I am sure you will all be aware that HSE launched the draft strategy for consultation on 3 December in London, Edinburgh and Cardiff.
There can be very little doubt that everyone involved in Health and Safety and indeed everyone in every workplace shares the same mission – every one of us in this room wants to play their part in preventing death, injury and ill health to those at work and those affected by work activities.
Over the last 30 years we have made tremendous progress in improving Great Britain’s Health and Safety performance. The legislative framework has proven itself to be both adaptable and resilient. Our performance improvement to date is something we can all take great pride in but certainly not be complacent about.
Certainly not grounds for complacency.
When we became the new Board of HSE in April last year, we decided to take the lead in developing a new strategy. We were able to build on the many strengths of what we already have but also take stock of what has changed and what is likely to change.
I won’t list all of those changes today but just 1 or 2 examples. We know that in the past effective workforce involvement, particularly where it has involved unionised safety representatives, has delivered generally better safety performance. But today, many more workplaces have non-unionised structures or a mix of unionised and non-unionised workforces – our task is to find new and effective ways to engage current and future workforces.
The primary responsibility for managing risk rests with those who create the risk in the first place – that means employers, self employed and manufacturers or suppliers of articles or substances for use at work. We decided it was time to remind people of that and be much clearer about respective roles and responsibilities.
The role of HSE and our Local Authority partners is to provide strategic direction and lead the health and safety system as a whole. In addition to inspection, investigation and enforcement, we conduct research, propose new regulation where and when needed, alert dutyholders to new and emerging risks and provide information and advice.
So what does our new strategy say? Our first goal is to continue our commitment to investigation of work related incidents and ill health and to take enforcement action to secure justice.
We know that this activity will continue to take up considerable resources within HSE and local authorities – but it is an important part of our role. Investigation, and ultimately prosecution, not only secures justice but is also vital if we are to learn from events and share the knowledge to prevent recurrence in similar circumstances.
We make no apology for taking a strong stance on enforcement but this has to be balanced with the considerable time and resource we also devote to advice and guidance.
The second and third goals of the strategy are linked. We want to encourage strong leadership based on a common sense, proportionate approach and we want to help managers to distinguish between what are real health and safety issues and what is unimportant or trivial.
Leadership means accountability and visible ownership. Real health and safety leaders win hearts and minds of all their colleagues – directors, managers, workers and contractors. They shape the organisations’ ethos on health and safety – including on what it is and what it isn’t.

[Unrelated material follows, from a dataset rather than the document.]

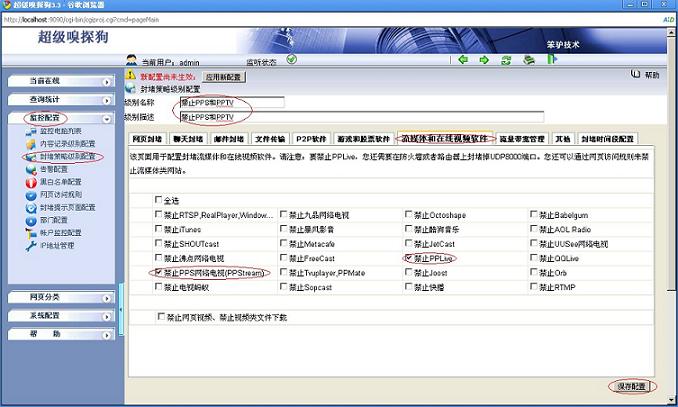Switch to the P2P软件 tab

(x=314, y=139)
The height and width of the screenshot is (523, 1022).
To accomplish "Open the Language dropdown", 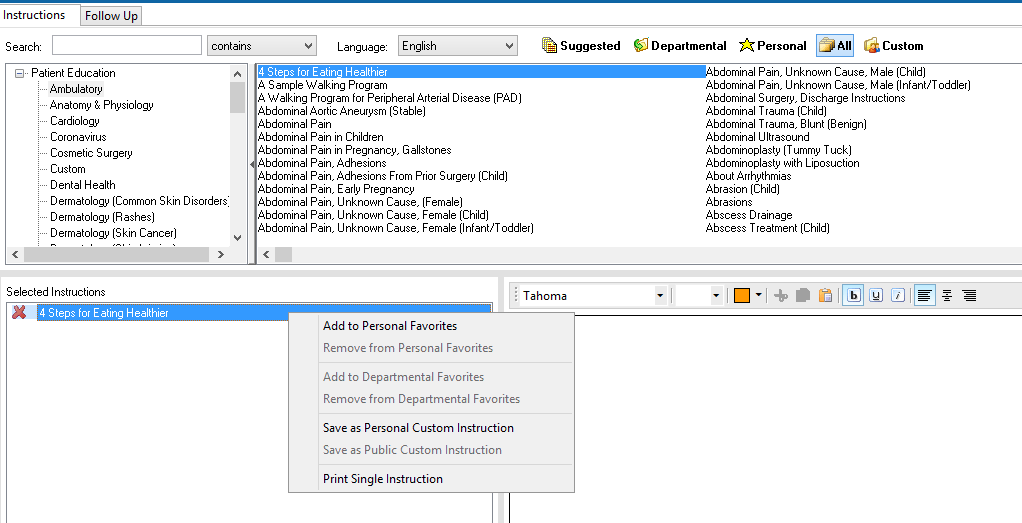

We also want to increase competence in health and safety to enable greater ownership, confidence and promotion of sensible and proportionate risk management.
Competence has to be properly defined – it is simply not enough to be an expert and “know your stuff”. Competence is about the ability to apply one’s knowledge sensibly, proportionately and appropriately – that means profiling and prioritising risks and then recommending the right set of measures to control and manage those risks effectively.
We have also made promotion of workforce involvement a key element of our strategy.
We believe we need to encourage a partnership approach based on trust, respect and cooperation. An important step in achieving this will be the promotion of joint training for safety reps and managers to build shared perspectives on health and safety.
Our goals in creating better workplaces for everyone are:
Small businesses are an important part of our economy and it would be incorrect to assume that all small businesses are automatically low risk. Just as with larger organisations the level of risk is determined by the nature of the activities and how well those activities are managed.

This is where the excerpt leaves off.